The gap narrows but does not close within any reasonable planning horizon. For the next five years, the assistance-versus-autonomy divide will continue to shape which AI investments deliver expense ratio improvements and which remain technically ready but consumer-blocked.

Actuarial implications: four takeaways

1. Expense ratio models should incorporate consumer acceptance as a deployment constraint. Technical AI capability and consumer willingness to interact with AI are not the same input. Morgan Stanley’s 200-basis-point expense ratio projection assumes a deployment ramp. The Insurity data quantifies where that ramp hits friction. Pricing actuaries building multi-year expense ratio assumptions should discount automation savings for workflows below 30% consumer acceptance and weight savings at full value only for workflows above 40%.

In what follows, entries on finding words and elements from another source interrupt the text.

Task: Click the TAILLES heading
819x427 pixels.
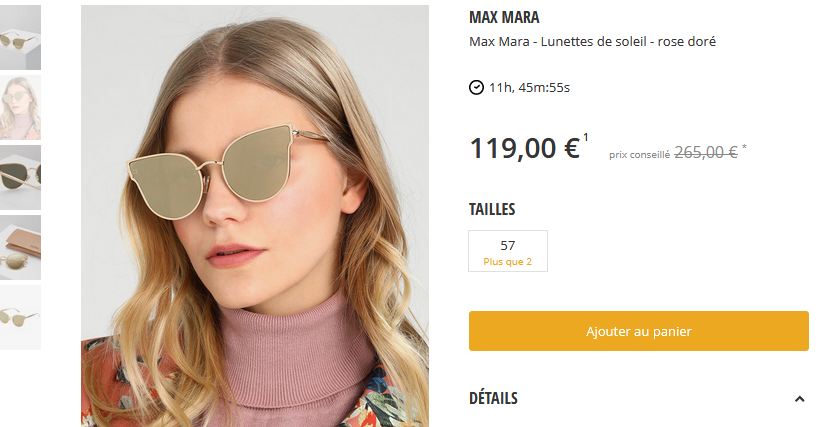Action: [x=492, y=209]
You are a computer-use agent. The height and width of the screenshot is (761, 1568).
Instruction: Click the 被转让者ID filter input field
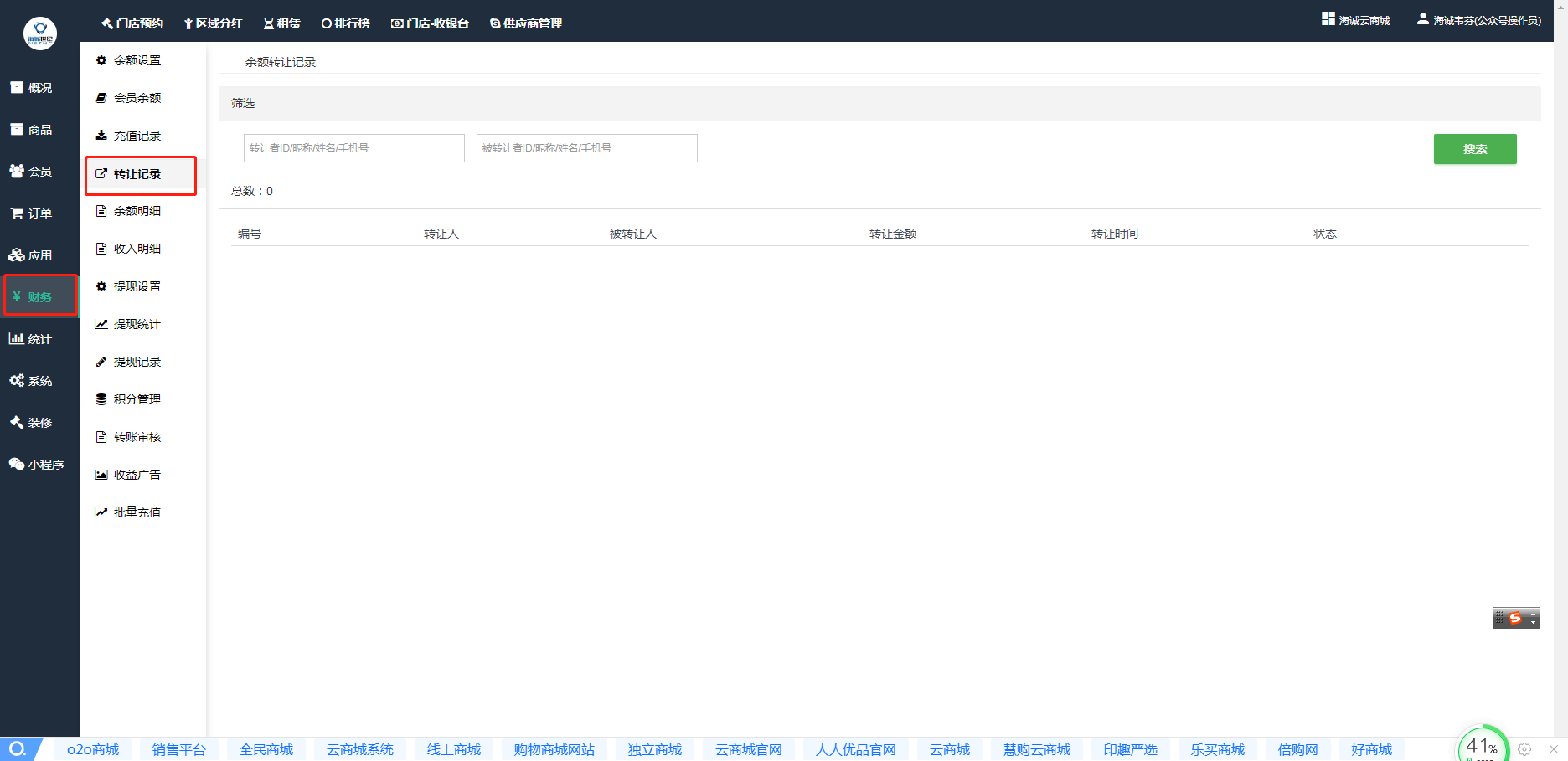(586, 148)
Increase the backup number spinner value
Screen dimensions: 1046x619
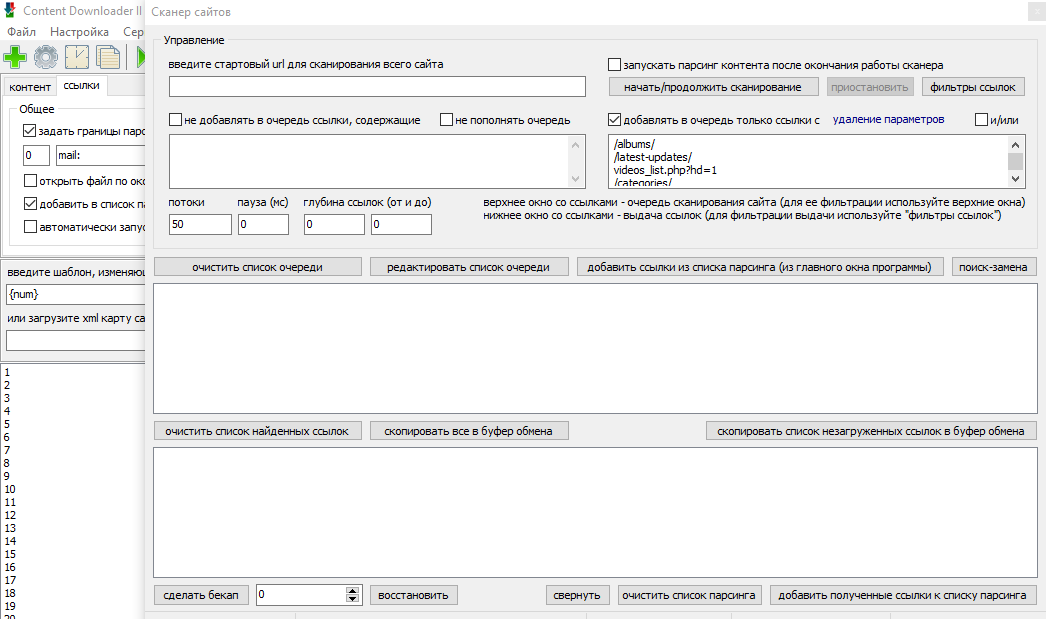[x=352, y=590]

2. The quoting and FNOL expense reductions are real and near-term. At 46% and 39% consumer comfort respectively, AI-assisted quoting and AI-powered FNOL intake face minimal consumer friction. The labor savings from these workflows, including underwriting support, data entry, call center staffing, and adjuster intake, are the most accessible expense ratio improvements in the current environment. Carriers that have already deployed in these areas (AIG, Progressive, Travelers, Ki Insurance) are capturing these savings now.

3. Claims automation savings require a longer runway. At 22% comfort for AI claim filing and near-50% distrust for claim approvals, actuaries should model claims automation benefits with a delayed onset. The savings are real in technical terms. Deloitte projects $80B to $160B in fraud savings from AI, and carrier earnings calls increasingly reference AI claims efficiency. But the consumer trust constraint means that full-scale deployment of autonomous claims AI, the kind that would materially reduce loss adjustment expense ratios, is several years away for most carriers.

4. Human-in-the-loop design is a pricing assumption, not just a compliance feature. The regulatory overlay (NAIC Model Bulletin, 12-state evaluation pilot, proposed four-tier risk taxonomy) and the consumer sentiment data point in the same direction: human oversight of consequential decisions will be required for the foreseeable future. That means the labor cost of human reviewers, escalation handlers, and decision auditors remains a permanent component of expense ratio assumptions for claims adjudication and policy lifecycle functions. Actuaries should not model these costs out of run-rate assumptions within a five-year horizon.

Why this matters

The Insurity survey is the first year-over-year benchmark on consumer AI acceptance specific to P&C insurance. It confirms what carrier deployment patterns have implied: the industry has a green light for AI tools and a red light for AI decisions. The 19-point jump in overall support is encouraging for carriers investing heavily in AI infrastructure. The 30-point gap between quoting comfort and policy-decision comfort is the number that constrains deployment strategy.

For the actuarial profession specifically, the data resolves an assumption that has been implicit in most carrier AI business cases: the assumption that consumer acceptance will not be a binding constraint. It is a binding constraint, and it has a measurable shape. Quoting, FNOL, and data management are open. Claims adjudication is opening. Policy lifecycle decisions are closed. Expense ratio projections, deployment timelines, and staffing models should reflect that segmentation.

The 26% undecided segment is the variable that carriers can influence. Transparent disclosure of what AI does in each workflow, combined with clear communication about where human judgment remains, is the lever that moves consumers from undecided to accepting. The carriers that invest in that communication will capture the automation dividend sooner. The ones that deploy AI without explaining it will run into the trust ceiling.